HugoScore hugoscore.org

About / method

Public reviews of health AI.

HugoScore asks whether health AI gives patients more say in their care, or less. It looks at who a tool serves, who controls it, what patients can see, and what they can do if something feels wrong.

Who Runs It

HugoScore is run by Hugo Campos, a patient advocate. Hugo helped write the research framework behind HugoScore with Liz Salmi. His work focuses on patient access to health information, including data from devices in their bodies and devices they use at home.

Why It Exists

Health AI is often judged by accuracy, speed, use, or rules. HugoScore adds a patient view. It asks whether a tool gives people more clarity, choice, and practical power inside health care.

Method

How Profiles Are Reviewed

Reviews are led by Hugo Campos. AI helps gather public research, but a human checks the profile before it is posted.

Sources include product pages, privacy and security pages, patient notices, studies, news reports, and reader fixes.

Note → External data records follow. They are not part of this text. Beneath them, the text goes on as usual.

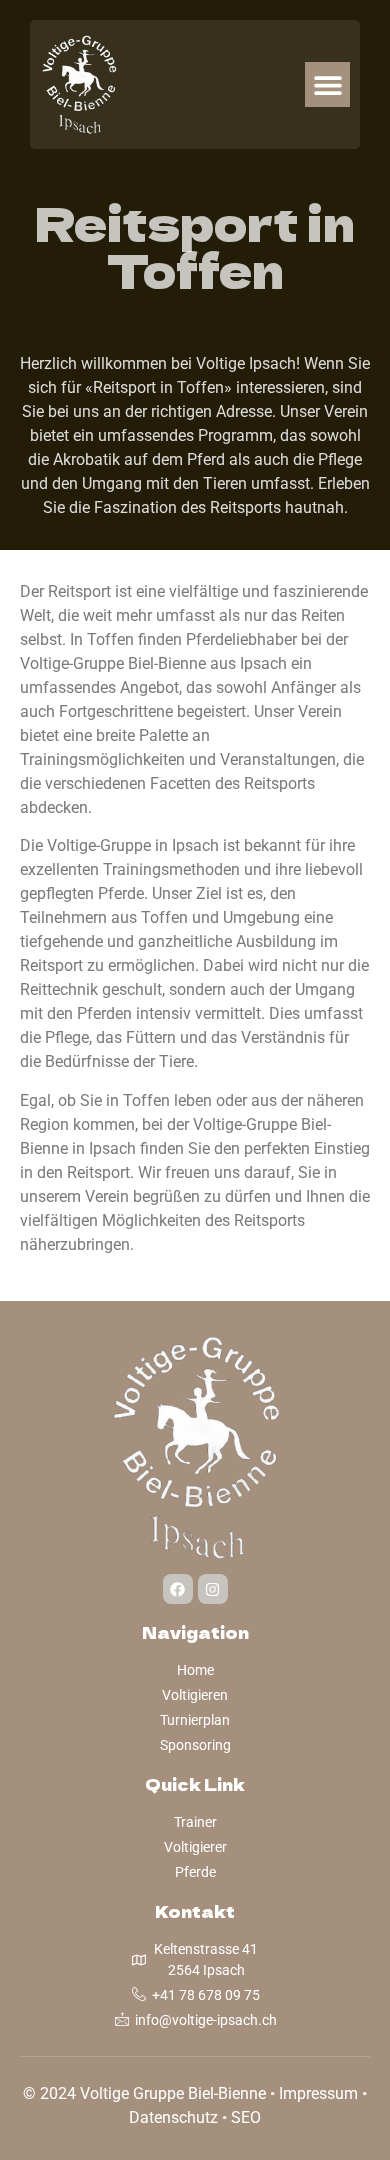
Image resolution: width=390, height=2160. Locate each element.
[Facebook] (178, 1589)
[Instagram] (213, 1589)
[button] (327, 84)
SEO (246, 2117)
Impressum (318, 2093)
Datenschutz (173, 2117)
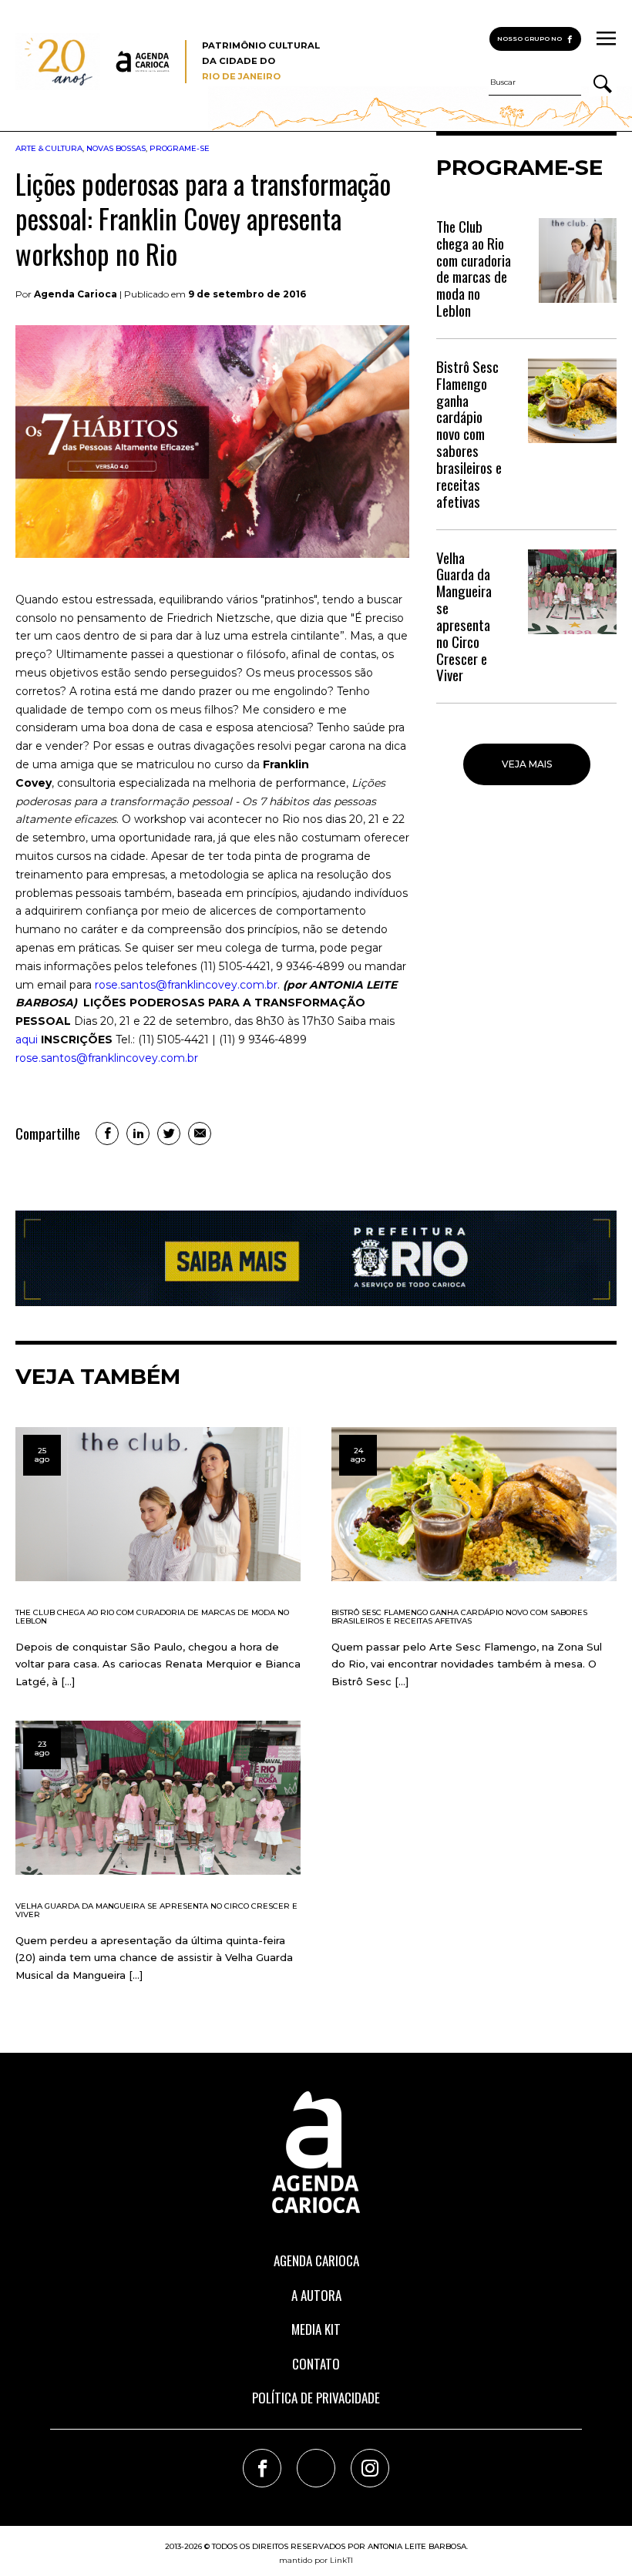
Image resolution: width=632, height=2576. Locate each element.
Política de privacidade (316, 2397)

The 0-100 number is not a grade. It shows where a tool sits between system control and patient choice.

Placement is based on who the tool serves, what patients can see, whether they can choose or object, how data is handled, and what evidence is public.

Profiles update when important new evidence appears, when readers send supported fixes, or during planned checks. Each profile shows its last review date, method, status, and confidence.

Reviewer

Hugo-led review, supported by research drafts and human judgment before publication.

Evidence

Official sources, policies, patient materials, studies, trusted reporting, and reader evidence.

Score

0 to 100 places the tool between system control and patient choice. It is not a safety, quality, or buying score.

Updates

Profiles refresh when evidence changes, corrections are accepted, or a scheduled review pass is completed.